ABOUT THIS EXERCISE: For the string "agent", find every matching line in the records and copy it.
━━━ PROVIDED DATA
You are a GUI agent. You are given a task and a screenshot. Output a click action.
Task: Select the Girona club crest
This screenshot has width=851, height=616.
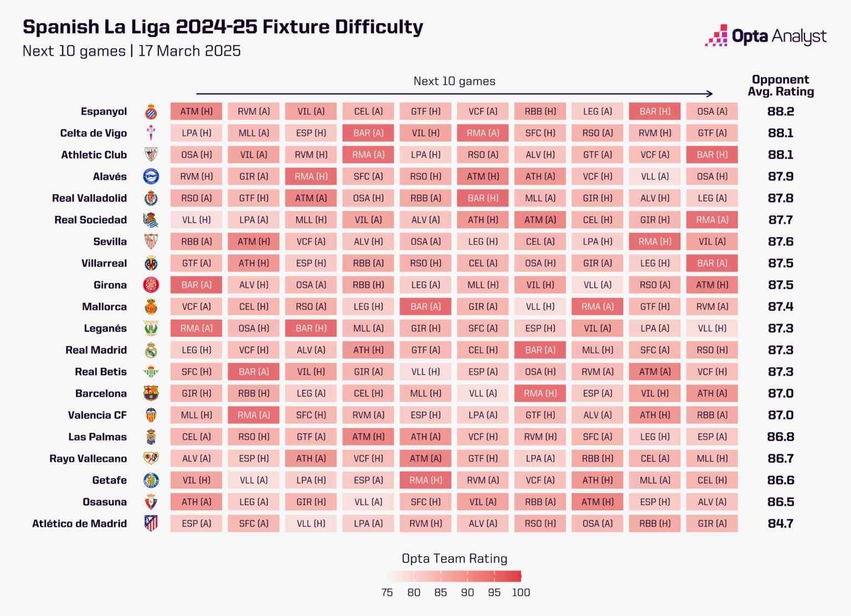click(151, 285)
━━━━━━
━━━ PROVIDED DATA
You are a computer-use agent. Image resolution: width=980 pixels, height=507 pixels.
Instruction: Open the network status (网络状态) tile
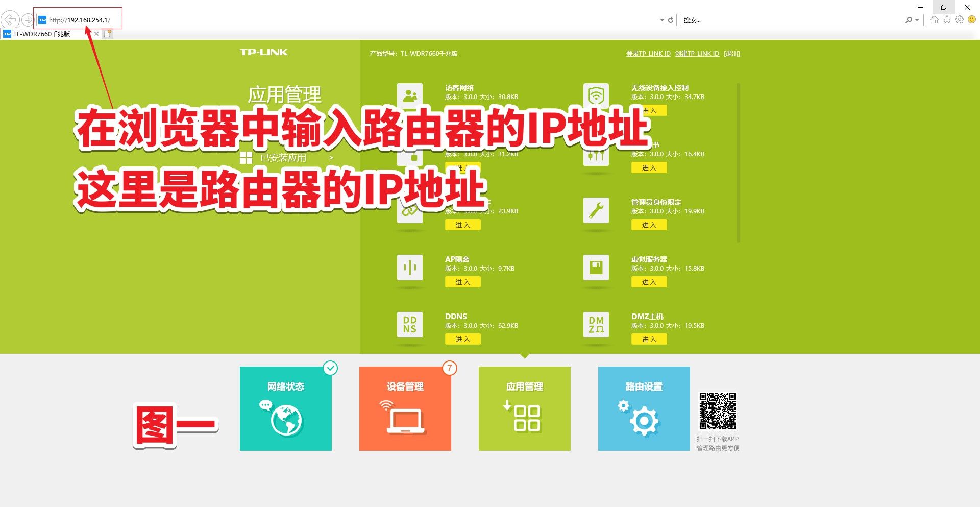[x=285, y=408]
━━━━━━
ANSWER TO THIS TASK:
You are a GUI agent. You are given a task and a screenshot. Output a click action.
You are a computer-use agent. Image resolution: width=980 pixels, height=507 pixels.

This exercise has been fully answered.